Modeling non-uniformity in short-read rates in RNA-Seq data

Abstract

After mapping, RNA-Seq data can be summarized by a sequence of read counts commonly modeled as Poisson variables with constant rates along each transcript, which actually fit data poorly. We suggest using variable rates for different positions, and propose two models to predict these rates based on local sequences. These models explain more than 50% of the variations and can lead to improved estimates of gene and isoform expressions for both Illumina and Applied Biosystems data.

Figure 1

Counts of reads along gene Apoe in different tissues of the Wold data. (a) Brain, (b) liver, (c) skeletal muscle.
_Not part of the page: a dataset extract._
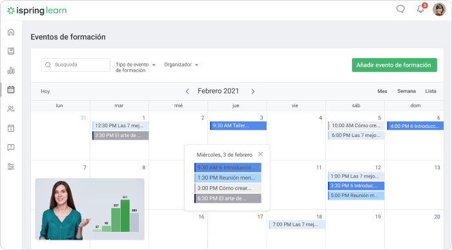
Task: Open the home icon in sidebar
Action: pos(11,32)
Each vertical line stands for the count of reads starting at that position. The grey lines are counts in the UTR regions and a further 100 bp. Here introns are deleted and exons are connected into a single piece. Only shown are counts on one strand of the gene; counts on the other strand show similar similarities in different tissues. Nt: nucleotides.

Figure 2

The coefficients of the Poisson linear models in different datasets. The coefficients of the Poisson linear model in the eight sub-datasets when we consider surrounding sequences as 40 nucleotides before and 40 nucleotides after the first nucleotide of a read. Position -1, 0, 1 means the nucleotide before the first nucleotide of a read, the first nucleotide of a read, and the second nucleotide of a read, respectively. Color coding for nucleotides: red, T; green, A; blue, C; black, G. The coefficients for nucleotide T (red) are the base levels, so they are always zero. (a) Coefficients in the Wold data. Shape coding for sub-datasets: rectangle, brain; triangle, liver; circle, skeletal muscle. (b) Coefficients in the Burge data. Shape coding for sub-datasets: rectangle, group 1; triangle, group 2; circle, group 3. (c) Coefficients in the Grimmond data. Shape coding for sub-datasets: rectangle, EB; triangle, ES. Following are examples of how these coefficients should be read. In the Wold brain data, the coefficient of C in the first nucleotide of a read (the blue rectangle at position 0 in (a)) is 0.82. This means that if the nucleotide T is replaced by C, then the sequencing preference will increase to e^0.82 = 2.27 times. Nt: nucleotides.

Figure 3

Fitting counts for the Apoe gene. Black vertical lines represent counts (experimental values or fitted values) along the Apoe gene (with the UTR and a further 100 nucleotides truncated). (a) Counts of reads (true values) in the Wold brain data. This is the same as the central part (black vertical lines) of Figure 1a. (b) Counts of fitted reads using the Poisson linear model. We use the other 99 genes of the top 100 genes to train the linear model, which is then used to predict the counts for Apoe. This prediction has a (cross-validation) R² = 0.54. (c) Counts of fitted reads using MART. We use the other 99 genes of the top 100 genes to train MART, which is then used to predict the counts for Apoe. This prediction has a (cross-validation) R² = 0.69.

Figure 4

Boxplot of R² for unique genes in the Wold brain data. We divided the genes with at least one read into six groups according to their RPKMs: <1, 1 to 5, 5 to 15, 15 to 30, 30 to 100, and >100; each group contains 4,205, 3,320, 2,807, 1,330, 1,094, and 383 genes, respectively. Note that in these data, 1 RPKM stands for 0.034 reads per nucleotide on average, a gene with RPKM >30 is considered to be relatively abundant, and a gene with RPKM <1 is not robust even for transcript detection [7].

Figure 5

Four isoforms of RefSeq gene Clta in mouse. This figure was generated using the CisGenome browser [36]. At the top are shown the base positions in mouse chromosome 4 and exons as grey blocks. On the bottom are shown the four isoforms, with exons zoomed in. The tail of exon 1 of the first isoform is 6 bp less than that of the other three isoforms. The second isoform has 7 exons, while the third isoform misses both exon 5 (54 bp) and exon 6 (36 bp), and the fourth isoform misses exon 6.